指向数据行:
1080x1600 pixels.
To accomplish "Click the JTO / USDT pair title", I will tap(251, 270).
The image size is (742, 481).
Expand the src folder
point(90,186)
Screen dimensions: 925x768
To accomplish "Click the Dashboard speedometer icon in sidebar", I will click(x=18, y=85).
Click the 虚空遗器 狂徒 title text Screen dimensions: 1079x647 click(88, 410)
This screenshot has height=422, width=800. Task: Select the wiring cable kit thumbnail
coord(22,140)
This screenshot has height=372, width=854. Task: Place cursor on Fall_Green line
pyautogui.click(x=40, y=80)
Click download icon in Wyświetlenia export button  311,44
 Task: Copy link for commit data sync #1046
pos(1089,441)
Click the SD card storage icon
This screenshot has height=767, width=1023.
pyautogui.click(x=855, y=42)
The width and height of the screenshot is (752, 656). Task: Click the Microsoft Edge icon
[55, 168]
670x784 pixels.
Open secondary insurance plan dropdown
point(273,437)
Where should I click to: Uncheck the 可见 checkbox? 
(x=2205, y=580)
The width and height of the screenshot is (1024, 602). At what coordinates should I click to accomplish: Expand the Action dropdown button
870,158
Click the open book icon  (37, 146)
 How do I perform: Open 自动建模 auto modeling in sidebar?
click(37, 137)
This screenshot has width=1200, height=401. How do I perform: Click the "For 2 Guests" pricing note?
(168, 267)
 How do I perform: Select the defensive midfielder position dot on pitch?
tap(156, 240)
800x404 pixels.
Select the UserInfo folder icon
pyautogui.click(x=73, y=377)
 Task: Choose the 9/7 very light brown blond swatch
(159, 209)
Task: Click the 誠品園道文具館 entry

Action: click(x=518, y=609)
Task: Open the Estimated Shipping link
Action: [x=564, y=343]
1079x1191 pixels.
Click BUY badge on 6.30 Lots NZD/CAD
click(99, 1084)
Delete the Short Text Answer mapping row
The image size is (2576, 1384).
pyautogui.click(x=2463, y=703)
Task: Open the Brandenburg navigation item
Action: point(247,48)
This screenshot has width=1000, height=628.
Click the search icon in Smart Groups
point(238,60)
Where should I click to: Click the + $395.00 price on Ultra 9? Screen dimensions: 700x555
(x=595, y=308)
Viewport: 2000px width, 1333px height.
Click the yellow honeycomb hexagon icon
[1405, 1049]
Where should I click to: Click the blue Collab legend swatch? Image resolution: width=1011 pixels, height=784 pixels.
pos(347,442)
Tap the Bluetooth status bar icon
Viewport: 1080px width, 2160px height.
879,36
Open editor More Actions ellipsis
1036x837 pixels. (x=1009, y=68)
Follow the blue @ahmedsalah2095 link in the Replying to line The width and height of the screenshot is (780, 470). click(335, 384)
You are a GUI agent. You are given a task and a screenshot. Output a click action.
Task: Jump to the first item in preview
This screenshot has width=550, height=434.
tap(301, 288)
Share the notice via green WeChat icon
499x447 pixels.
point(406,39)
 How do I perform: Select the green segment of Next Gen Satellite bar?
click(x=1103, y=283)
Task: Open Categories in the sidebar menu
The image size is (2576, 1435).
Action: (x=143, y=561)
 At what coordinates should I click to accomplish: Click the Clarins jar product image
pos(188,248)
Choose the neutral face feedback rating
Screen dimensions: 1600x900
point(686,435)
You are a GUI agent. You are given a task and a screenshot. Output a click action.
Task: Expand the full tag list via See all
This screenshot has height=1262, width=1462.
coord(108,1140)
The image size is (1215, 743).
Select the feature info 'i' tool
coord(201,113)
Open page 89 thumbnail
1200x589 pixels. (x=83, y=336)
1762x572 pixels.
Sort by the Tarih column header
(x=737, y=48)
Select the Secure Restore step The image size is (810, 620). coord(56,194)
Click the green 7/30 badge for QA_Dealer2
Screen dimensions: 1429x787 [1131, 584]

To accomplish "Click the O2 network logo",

任务要求
把上面这些行改写成一个 JSON 字符串列表，每行对应一个字符串，空行不计入。

问题解答
[
  "1080x1600 pixels.",
  "To accomplish \"Click the JTO / USDT pair title\", I will tap(251, 270).",
  "The image size is (742, 481).",
  "Expand the src folder",
  "point(90,186)",
  "Screen dimensions: 925x768",
  "To accomplish \"Click the Dashboard speedometer icon in sidebar\", I will click(x=18, y=85).",
  "Click the 虚空遗器 狂徒 title text Screen dimensions: 1079x647 click(88, 410)",
  "This screenshot has height=422, width=800. Task: Select the wiring cable kit thumbnail",
  "coord(22,140)",
  "This screenshot has height=372, width=854. Task: Place cursor on Fall_Green line",
  "pyautogui.click(x=40, y=80)",
  "Click download icon in Wyświetlenia export button  311,44",
  " Task: Copy link for commit data sync #1046",
  "pos(1089,441)",
  "Click the SD card storage icon",
  "This screenshot has height=767, width=1023.",
  "pyautogui.click(x=855, y=42)",
  "The width and height of the screenshot is (752, 656). Task: Click the Microsoft Edge icon",
  "[55, 168]",
  "670x784 pixels.",
  "Open secondary insurance plan dropdown",
  "point(273,437)",
  "Where should I click to: Uncheck the 可见 checkbox? ",
  "(x=2205, y=580)",
  "The width and height of the screenshot is (1024, 602). At what coordinates should I click to accomplish: Expand the Action dropdown button",
  "870,158",
  "Click the open book icon  (37, 146)",
  " How do I perform: Open 自动建模 auto modeling in sidebar?",
  "click(37, 137)",
  "This screenshot has width=1200, height=401. How do I perform: Click the \"For 2 Guests\" pricing note?",
  "(168, 267)",
  " How do I perform: Select the defensive midfielder position dot on pitch?",
  "tap(156, 240)",
  "800x404 pixels.",
  "Select the UserInfo folder icon",
  "pyautogui.click(x=73, y=377)",
  " Task: Choose the 9/7 very light brown blond swatch",
  "(159, 209)",
  "Task: Click the 誠品園道文具館 entry",
  "Action: click(x=518, y=609)",
  "Task: Open the Estimated Shipping link",
  "Action: [x=564, y=343]",
  "1079x1191 pixels.",
  "Click BUY badge on 6.30 Lots NZD/CAD",
  "click(99, 1084)",
  "Delete the Short Text Answer mapping row",
  "The image size is (2576, 1384).",
  "pyautogui.click(x=2463, y=703)",
  "Task: Open the Brandenburg navigation item",
  "Action: point(247,48)",
  "This screenshot has width=1000, height=628.",
  "Click the search icon in Smart Groups",
  "point(238,60)",
  "Where should I click to: Click the + $395.00 price on Ultra 9? Screen dimensions: 700x555",
  "(x=595, y=308)",
  "Viewport: 2000px width, 1333px height.",
  "Click the yellow honeycomb hexagon icon",
  "[1405, 1049]",
  "Where should I click to: Click the blue Collab legend swatch? Image resolution: width=1011 pixels, height=784 pixels.",
  "pos(347,442)",
  "Tap the Bluetooth status bar icon",
  "Viewport: 1080px width, 2160px height.",
  "879,36",
  "Open editor More Actions ellipsis",
  "1036x837 pixels. (x=1009, y=68)",
  "Follow the blue @ahmedsalah2095 link in the Replying to line The width and height of the screenshot is (780, 470). click(335, 384)",
  "You are a GUI agent. You are given a task and a screenshot. Output a click action.",
  "Task: Jump to the first item in preview",
  "This screenshot has width=550, height=434.",
  "tap(301, 288)",
  "Share the notice via green WeChat icon",
  "499x447 pixels.",
  "point(406,39)",
  " How do I perform: Select the green segment of Next Gen Satellite bar?",
  "click(x=1103, y=283)",
  "Task: Open Categories in the sidebar menu",
  "The image size is (2576, 1435).",
  "Action: (x=143, y=561)",
  " At what coordinates should I click to accomplish: Click the Clarins jar product image",
  "pos(188,248)",
  "Choose the neutral face feedback rating",
  "Screen dimensions: 1600x900",
  "point(686,435)",
  "You are a GUI agent. You are given a task and a screenshot. Output a click action.",
  "Task: Expand the full tag list via See all",
  "This screenshot has height=1262, width=1462.",
  "coord(108,1140)",
  "The image size is (1215, 743).",
  "Select the feature info 'i' tool",
  "coord(201,113)",
  "Open page 89 thumbnail",
  "1200x589 pixels. (x=83, y=336)",
  "1762x572 pixels.",
  "Sort by the Tarih column header",
  "(x=737, y=48)",
  "Select the Secure Restore step The image size is (810, 620). coord(56,194)",
  "Click the green 7/30 badge for QA_Dealer2",
  "Screen dimensions: 1429x787 [1131, 584]",
  "To accomplish \"Click the O2 network logo\","
]